"How blessed is he who considers the helpless..." Psalm 41:1

Tuesday, January 20, 2009

The G Series: Grief

i recently found it appropriate to read C.S. Lewis' A Grief Observed. not having a spouse and certainly not losing one in the way that Lewis lost his wife, i cannot even begin to fully understand. i do feel tho, that all of us as humans, and having the capacity for profound love, can relate. and even in a case as his, no two people feel or grieve just the same.

Lewis states that "Grief feels like fear, like being mildly drunk,.." and later, "... like suspense." that feeling is one that i recently went thru. the grief so sincere that i couldn't move a muscle. i sat, arms folded. it was as if i were to move i'd lose all my bearings or break down. maybe it was suspense. maybe i was waiting for the shock to wear off... for it not to be true.

one thing i have learned in all of this adoption literature over the last year is that the unknown is much more terrifying than reality. open adoption is the best choice for everyone involved. when a child does not know the circumstances surrounding their situation or does not feel free to ask about them, the imagination can create a monster in and of itself. communication is so important between people. the art is finding the right time and place, as well as what and how much to reveal or inquire about. this is where we need God, to trust Him, and let Him guide and show us.

"The earthly beloved, even in this life, incessantly trumps over your mere idea of her. And you want her to; you want her with all her resistances, all her faults, all her unexpectedness... And this, not an image or memory, is what we are to love still, after she is dead."

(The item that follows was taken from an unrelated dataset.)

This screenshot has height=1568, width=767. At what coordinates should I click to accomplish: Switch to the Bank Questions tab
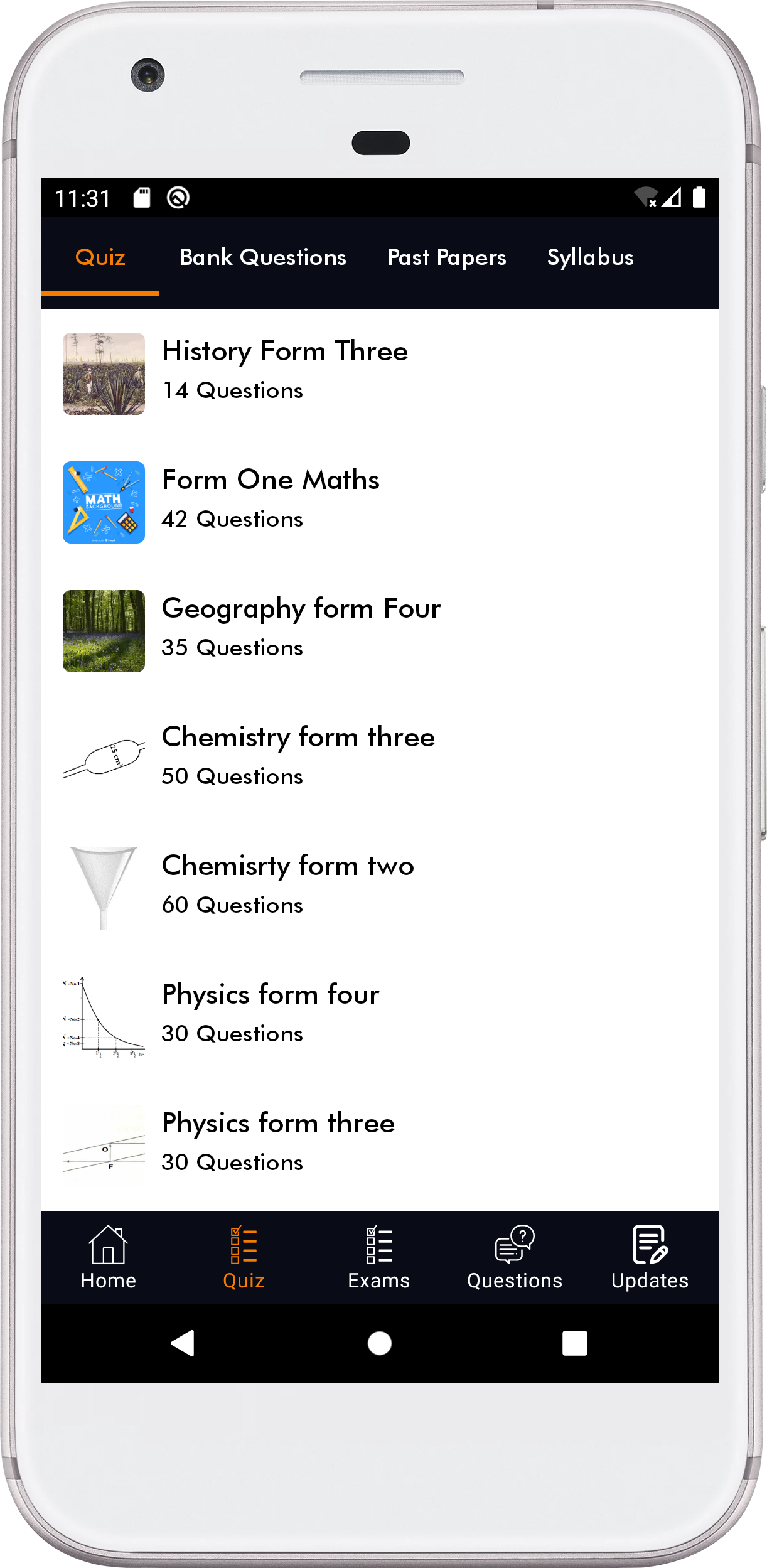point(263,257)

WOW. this has stuck with me. how often do we idolize a person or situation or memory? in reality they are much more than our memory. and it is hardest to remember clearly thru the pain of sorrow.

"You can't see anything properly while your eyes are blurred with tears. You can't, in most things, get what you want if you want it too desperately: anyway, you can't get the best out of it. 'Now let's have a real good talk' reduces everyone to silence. 'I must get a good sleep tonight' ushers in hours of wakefulness. Delicious drinks are wasted on a really ravenous thirst..."

Lewis notes that sorrow is not a state, but a process. a lesson i think anyone who has tried to work thru something, rather than repress it, can comprehend.

"But my heart and body are crying out, come back, come back. Be a circle, touching my circle on the plane of Nature. But i know this is impossible. I know that the thing i want is exactly the thing i can never get. The old life, the jokes, the drinks, the arguments, the lovemaking, the tiny, heartbreaking commonplace." then Lewis later questions his motives. "What sort of lover am i to think so much about my affliction and so much less about hers? Even the insane call, 'Come back,' is all for my own sake."

grief can be a strange thing. i found myself grieving a particular dream so intensely that i felt more alive. odd yes, but being a person who is seen as chill, aloof maybe, many people never know the intensity and passion in me. i found myself actually giving thanks for the sensation of being so alive and feeling so deeply.

i guess the point in feeling grief and being put thru difficult times cannot be known, but we learn more about ourselves in the process. 'what doesn't kill us makes us stronger', character building of some sort. i'm just thankful to have loved so deeply to feel that way.

God doesn't ask us to fix things (that's His job), He does ask us to be a little less timid and a little less passive about things.